:: Consigne écrite 1 ::
Modifiez le passage de l'entretien sur la marque Ékicé qui va de "Le slow made" jusqu'à "votre travail ?", en remplaçant "simplicité" par "sobriété".
:: Consigne écrite 2 ::
D'après l'entretien sur la marque Ékicé, quels accessoires permettent de recycler les dernières chutes de tissu ?
:: Consigne écrite 3 ::
Reprenez l'entretien sur la marque Ékicé après sa dernière phrase et poursuivez-le.

:: Extrait présenté ::
Comment décririez-vous votre processus de création artisanale et comment incorporez-vous des pratiques durables dans la confection de vos vêtements? 

C’est souvent le tissu qui me dicte le type de vêtement selon sa couleur, son tombé et sa quantité. Ma création prend vraiment forme depuis la matière et pas l’inverse. Je travaille avec des tissus de fins de séries de grandes marques, des "stocks dormants », de belle qualité. J'ai fait le choix de travailler en petites quantités et au fur et à mesure des demandes pour ne pas créer un trop gros stock. Je réfléchis mes coupes pour avoir le moins de pertes possible, et aussi pour qu'elles soient "réglables" et qu'elles puissent évoluer avec le corps dans le temps. Je travaille à un rythme humain dans une production locale. Du côté de mes clientes, mes vêtements sont souvent un achat coup de coeur : elles gardent leurs pièces longtemps dans leur garde robe et n'hésitent pas à me les rapporter parfois des années après pour une réparation ou une modification. J'aime cette idée d'un vêtement fétiche qui évolue avec le temps et qui a été porté de nombreuses fois.



Vous mentionnez que vous utilisez des tissus de fins de séries de grandes marques. Comment choisissez-vous ces matériaux et comment parvenez-vous à minimiser les pertes dans votre processus de production ? 

J'ai une formation textile solide et je sais reconnaitre une belle laine ou un tissage de qualité, cela m'aide beaucoup dans mes choix. La couleur aussi bien sûr est déterminante. Je me suis spécialisée dans des coupes épurées qui minimisent les pertes et je recycle les dernières chutes grâce à une gamme d’accessoires qui les valorise : petits coussins, masques de nuit et ceintures. Chaque petit morceau trouve sa place et depuis quelques années les poubelles de l’atelier sont presque vides ! Il y a aussi toujours cette petite pièce qui trouve sa place de justesse dans le tissu en fin de coupon. Avec le temps j’ai développé plusieurs patrons de kimonos, pulls courts et boléros et je suis devenue experte dans l’art de caser ces éléments dans peu de matière. Ce sont mes fameuses petites pièces uniques !


Qu'est-ce que le "slow-made" représente pour vous, et pourquoi avez-vous choisi cette approche pour votre marque Ékicé ?  

Le slow made représente pour moi tout simplement l'artisanat : un savoir faire manuel (de fait lent) et un amour pour mon travail. C'est avant tout un choix logique de simplicité, économique, et à taille humaine.



Vous faites souvent référence à des inspirations japonisantes dans vos créations. Pourriez-vous nous en dire plus sur cette influence dans votre travail ?

:: Entrées de données ::
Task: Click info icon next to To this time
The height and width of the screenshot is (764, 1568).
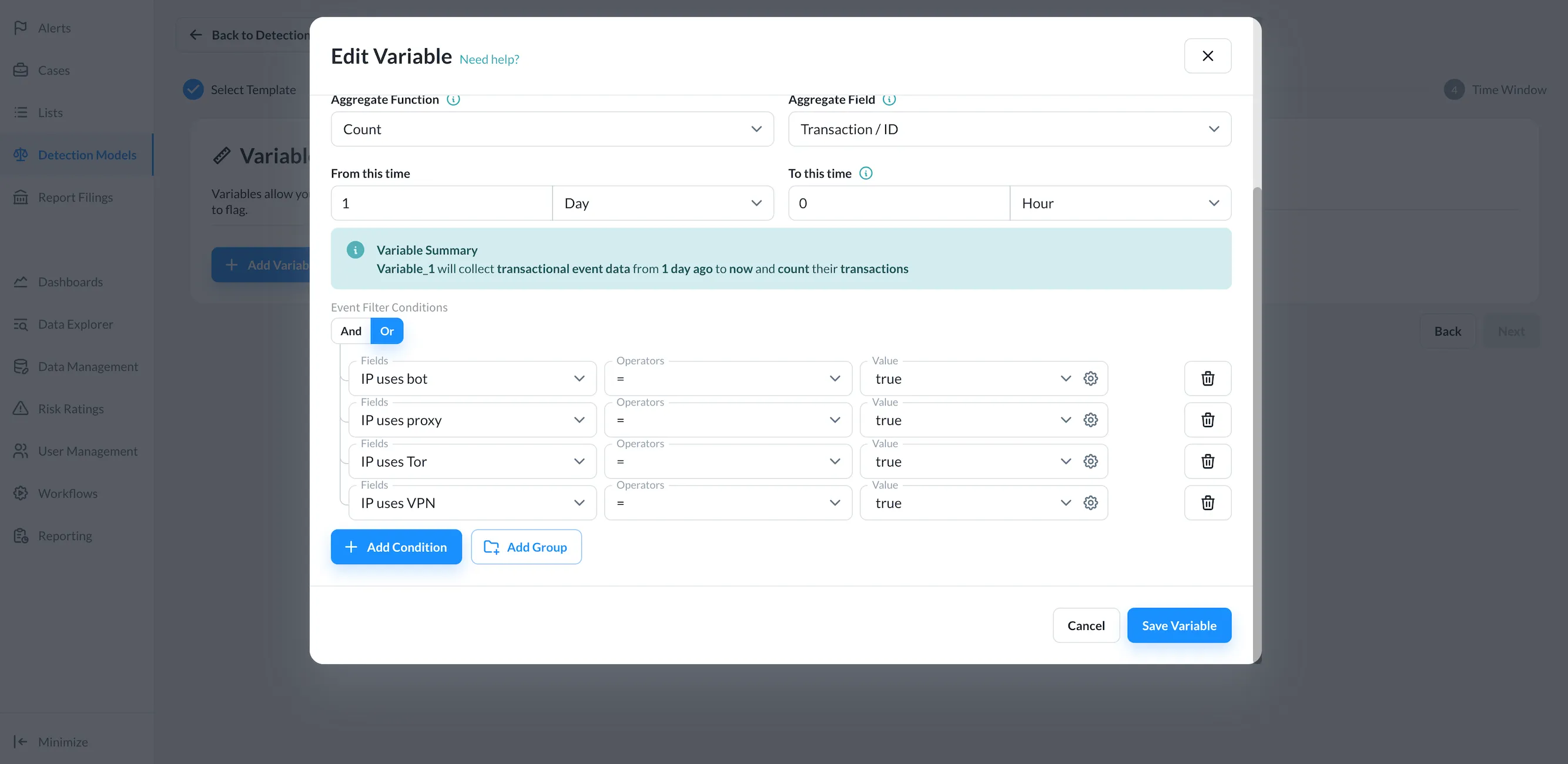Action: [865, 173]
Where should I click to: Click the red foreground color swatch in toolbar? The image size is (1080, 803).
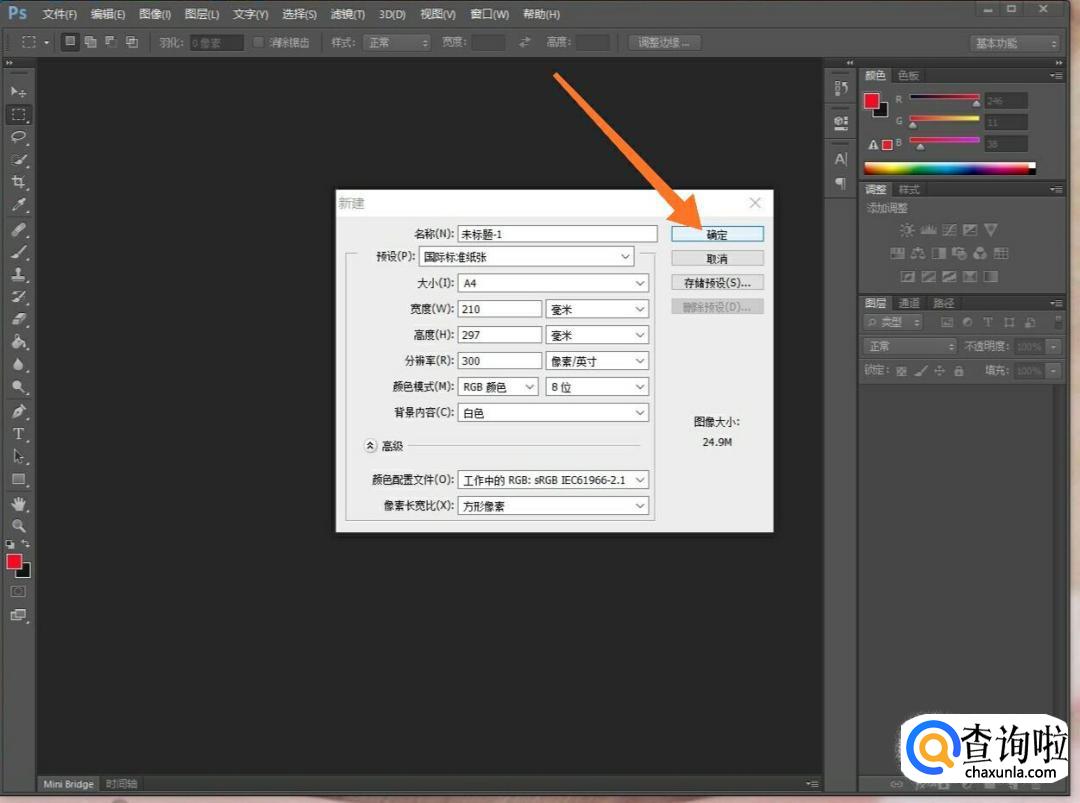(x=14, y=562)
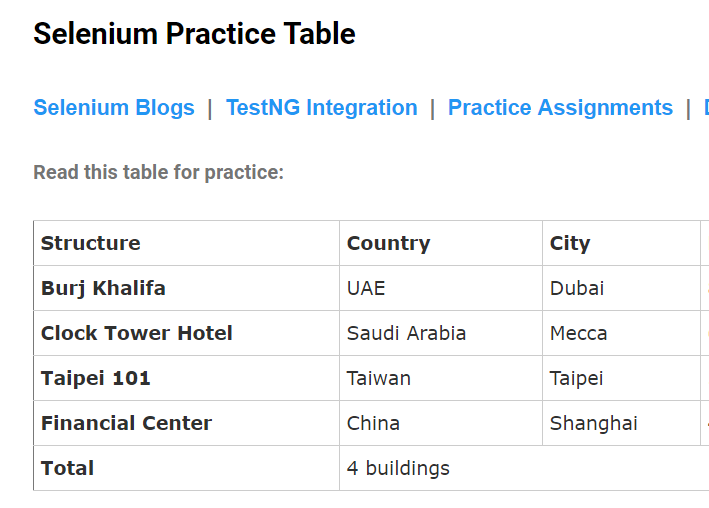Click the Total footer cell
Image resolution: width=709 pixels, height=508 pixels.
tap(186, 468)
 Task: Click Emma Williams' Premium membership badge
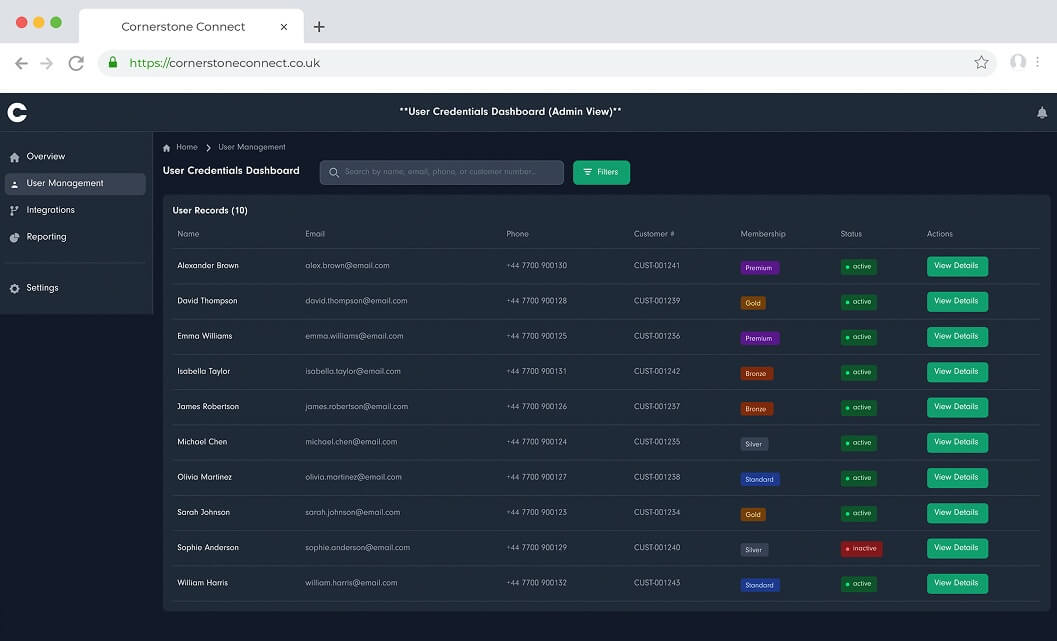click(759, 337)
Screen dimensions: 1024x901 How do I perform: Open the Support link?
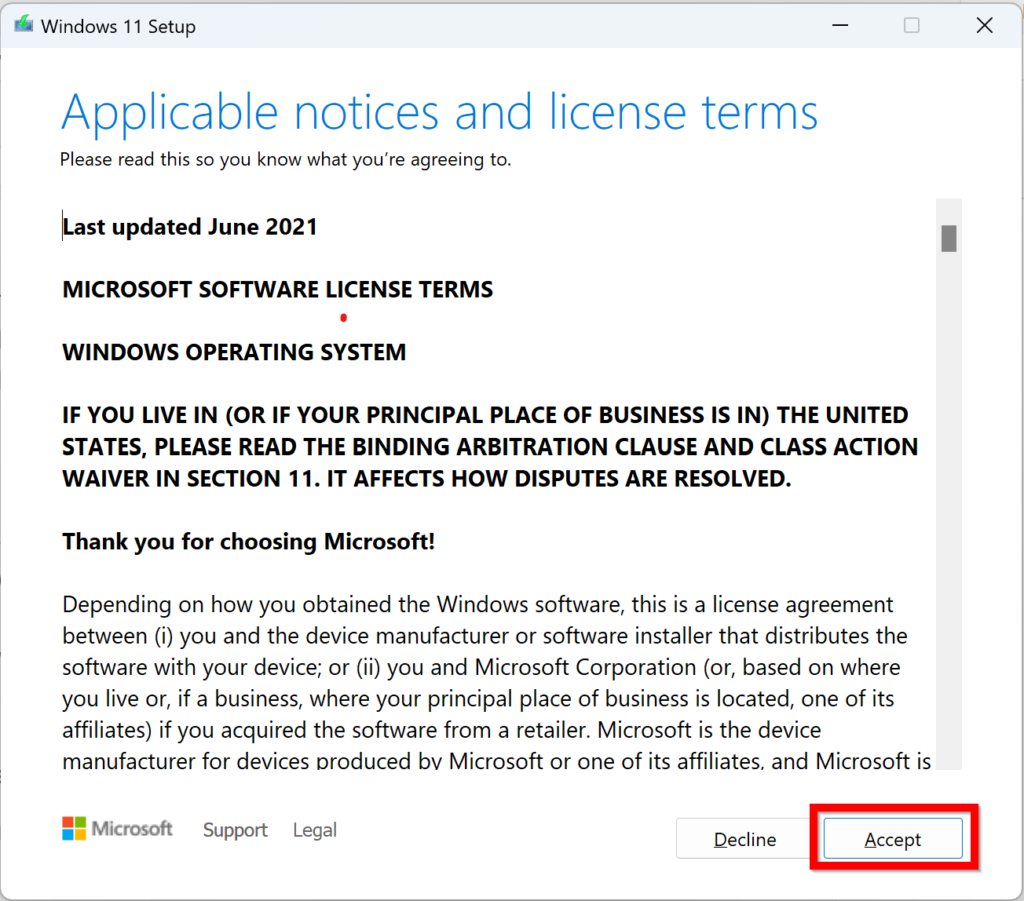pyautogui.click(x=235, y=830)
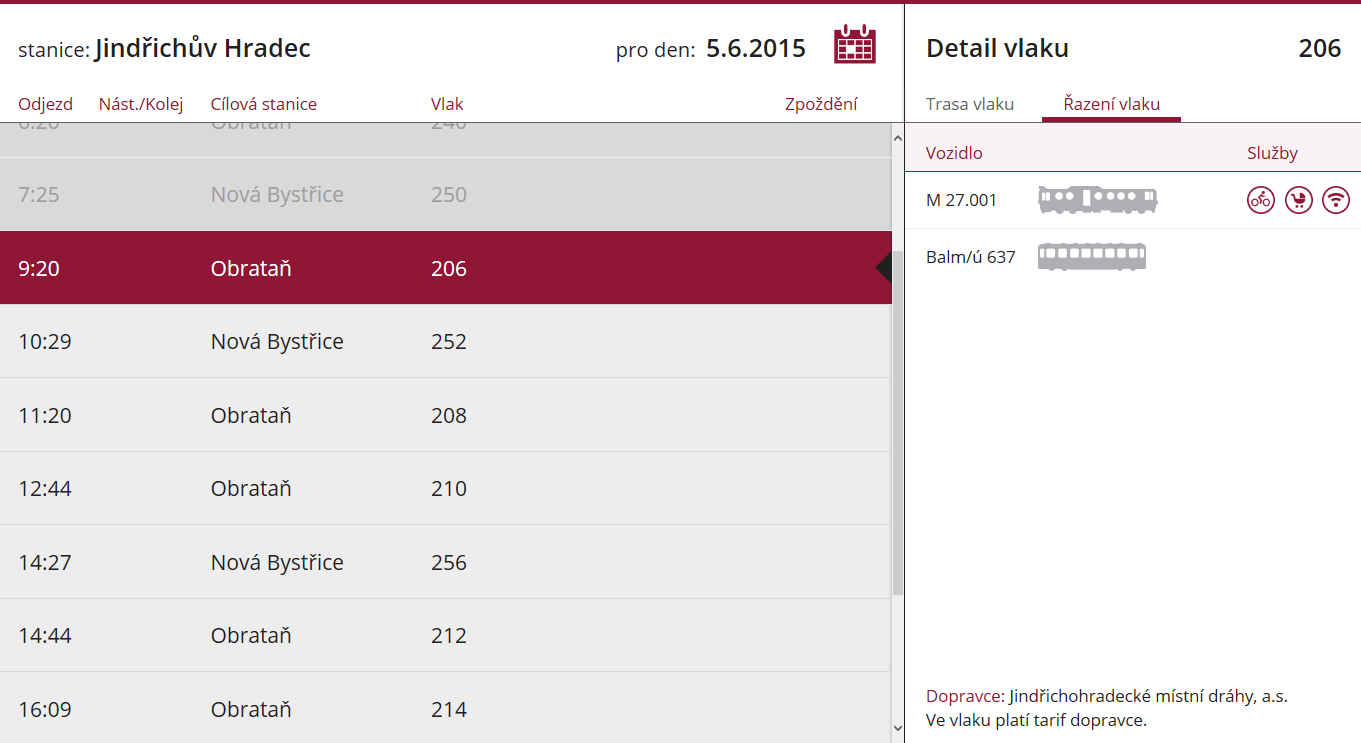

:: Réponse attendue 1 ::
Le slow made représente pour moi tout simplement l'artisanat : un savoir faire manuel (de fait lent) et un amour pour mon travail. C'est avant tout un choix logique de sobriété, économique, et à taille humaine.



Vous faites souvent référence à des inspirations japonisantes dans vos créations. Pourriez-vous nous en dire plus sur cette influence dans votre travail ?

:: Réponse attendue 2 ::
De petits coussins, des masques de nuit et des ceintures.

:: Réponse attendue 3 ::
J'ai grandi dans les années 80 et 90 baignée de dessins animés et de mangas japonais. Sans compter les créateurs de mode iconiques débarqués à Paris dans ces années là : Kenzo, Issey Miyake et Yoshi Yamamoto m’ont fortement marquée à une époque où j'ai décidé de faire ce métier. De plus, le rapport à la tradition dans les vêtements japonais - notamment le kimono - est la parfaite illustration d'une coupe basique et géométrique au service de l'économie de tissu. Les variations se font ensuite dans le choix des textiles et des couleurs mais la base reste unique à quelques variations près. On retrouve d'ailleurs cette logique économe dans beaucoup de cultures rurales partout dans le monde, y compris en France. Mais il est vrai que la version japonaise est particulièrement esthétique et que leur savoir faire textile (tissages et impressions de motifs) est très poussée et raffinée.


Comment gérez-vous la demande de vos clients avec votre approche de petites séries et de renouvellement fréquent des créations, tout en maintenant un équilibre entre production et durabilité ?  Mes modèles sont en général réalisés dans une taille de chaque, du 36 au 44, selon les métrages de tissu que je déniche. Je ne trouve parfois qu'un mètre et dans ce cas ce sera une pièce unique ou deux exemplaires.
Dans un souci économique et écologique, j’achète de petites quantités de matières à la fois, ce qui renouvelle assez vite mes créations et me sort de fait du rythme des collections saisonnières. 
Chez Ékicé il y a de nouvelles pièces sur le portant presque chaque semaine, qui remplacent les pièces vendues.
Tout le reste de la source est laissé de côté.